First, for anyone who needs a refresher, core inflation is a measure that excludes goods with very volatile prices, generally food and energy. As for those prices that are included in the core measure, Krugman says:
The key thing about these less flexible prices -- the insight that got Ned Phelps his Nobel -- is that because they aren't revised very often, they're set with future inflation in mind. Suppose that I'm setting my price for the next year, and that I expect the overall level of prices -- including things like the average price of competing goods -- to rise 10 percent over the course of the year. Then I'm probably going to set my price about 5 percent higher than I would if I were only taking current conditions into account.
And that's not the whole story: because temporarily fixed prices are only revised at intervals, their resets often involve catchup. Again, suppose that I set my prices once a year, and there's an overall inflation rate of 10 percent. Then at the time I reset my prices, they'll probably be about 5 percent lower than they "should" be; add that effect to the anticipation of future inflation, and I'll probably mark up my price by 10 percent -- even if supply and demand are more or less balanced right now.
Now imagine an economy in which everyone is doing this. What this tells us is that inflation tends to be self-perpetuating, unless there's a big excess of either supply or demand. In particular, once expectations of, say, persistent 10 percent inflation have become "embedded" in the economy, it will take a major period of slack -- years of high unemployment -- to get that rate down. Case in point: the extremely expensive disinflation of the early 1980s.
In short, since the goods in the basket for core inflation have very sticky prices. So when they do move, it really maters, since it's a strong indication that inflation expectations are changing. And when it comes to inflation, expectations are very important -- a dollar is only worth what the market dictates.
I think this logic makes a great deal of sense, but I'm not completely convinced that food and energy prices are easily ignored. Energy, in particular, matters along every step of the way in the supply chain. Producers need energy for making a good; their shipper burns energy getting it to retailers; stores need power to stay open. If energy prices are increasing, then costs increase. The wholesale prices, shipping and retail prices should all reflect that.
When costs increase, firms must either raise their prices or cut their other costs in order to maintain their profit margins. It's true that these prices will are sticky, but if costs have already been deeply cut (like they have been over the past few years), then firms might be more likely to feel forced to raise their prices. And that's not so much going to affect inflation expectation as much as the "catchup" necessary to get the price level right.

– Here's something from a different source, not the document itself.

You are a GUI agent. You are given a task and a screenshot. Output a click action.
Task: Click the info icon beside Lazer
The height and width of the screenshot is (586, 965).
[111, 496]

Don't get me wrong: this kind of has to do with expectations too. Firms will care more about those energy price increases if they don't believe they're temporary. So expectations still play a part. But if energy prices rise and remain high for a prolonged period, then price level increases for core goods would be unavoidable, no matter what expectations were.
That doesn't mean core isn't the most important measure for inflation -- it is. But I think the inflation trend of those goods with less stable prices, like energy, is also important for the reason I explained. If a systematic increase in energy prices prevails, then I don't see how greater core inflation is ultimately avoided.